People may be upset and wish to express their concerns to npm staff. We should be in "making the person feel heard" mode; it's important not to cross into "education mode". Hear them out, take notes as appropriate, thank them for their thoughts.
We should not share additional details of the incident with uninvolved parties.
If a user is upset and a staff member agrees that a wrong was done to them, it helps a lot to just say simply "I'm so sorry." (Rather than "but we tried really hard" or "no one told us" or etc., even if that was true. "I'm so sorry" goes a long way to defusing many people's anger.)
Whether or not a staffer agrees that a wrong was done to them, the user should be armed with an authority they can appeal to if talking wasn't enough. "Please email email@example.com."
After we have had a chance to observe how the anti-harassment and dispute resolution policies work in the real situations, we may wish to change the policy to better address them.
Did anything unforeseen happen that there should be a rule about?
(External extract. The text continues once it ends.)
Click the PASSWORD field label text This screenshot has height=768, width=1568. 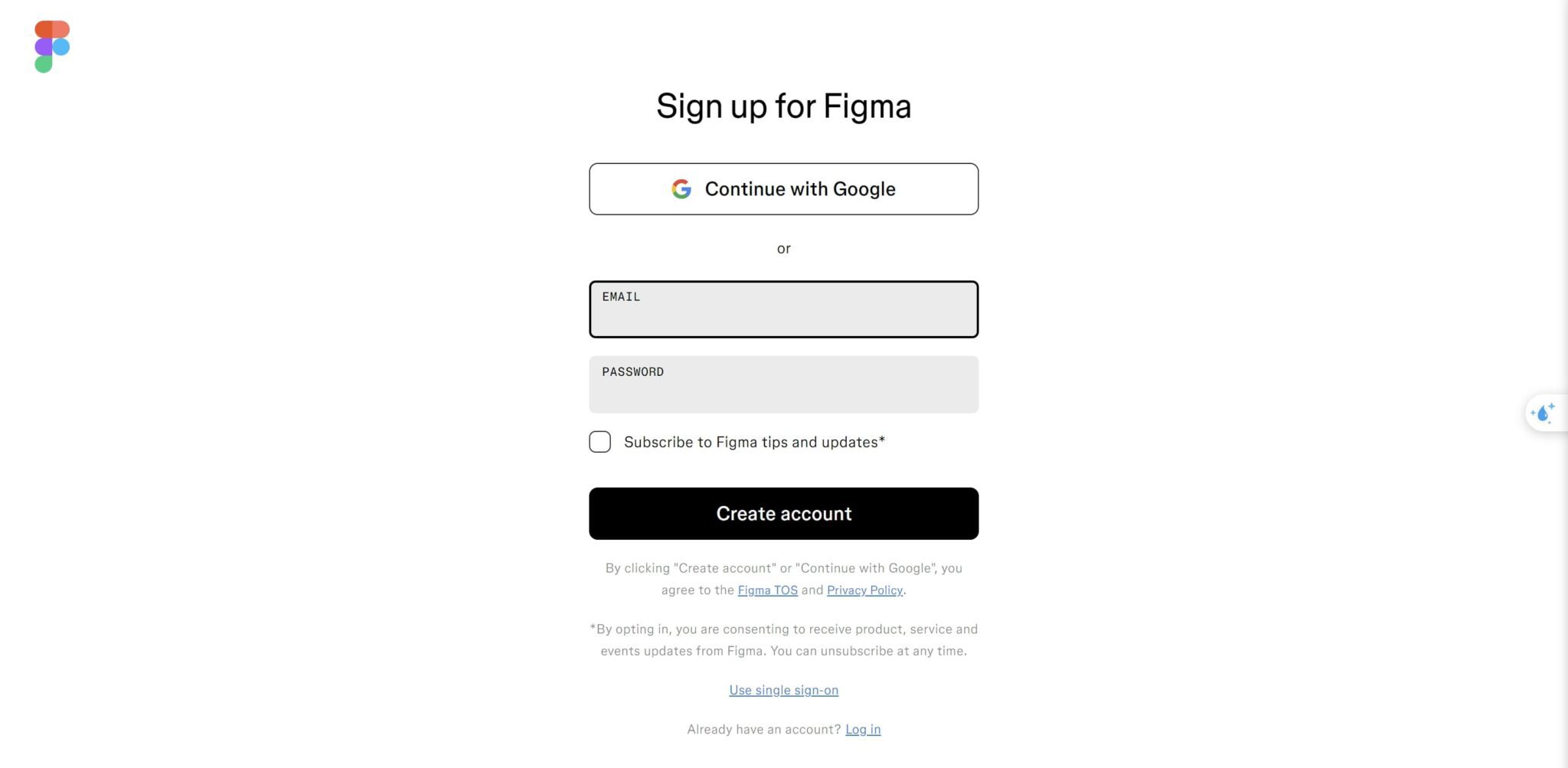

Sometimes an unacceptable behavior does not warrant a whole new rule, but should be listed as a specific example of unacceptable behavior under an existing rule.
For the sake of consistency, if there are changes to a rule, we try to apply that rule moving forward, rather than retroactively. If a judgment call is made, record the decision and the justification, and perhaps codify it in a rule going forward so that users can more easily succeed in our community.
This is a living document and may be updated from time to time. Please refer to the git history for this document to view the changes.
Parts of this policy borrow heavily from the Geek Feminism Wikia guide.
This document may be reused under a Creative Commons Attribution-ShareAlike License.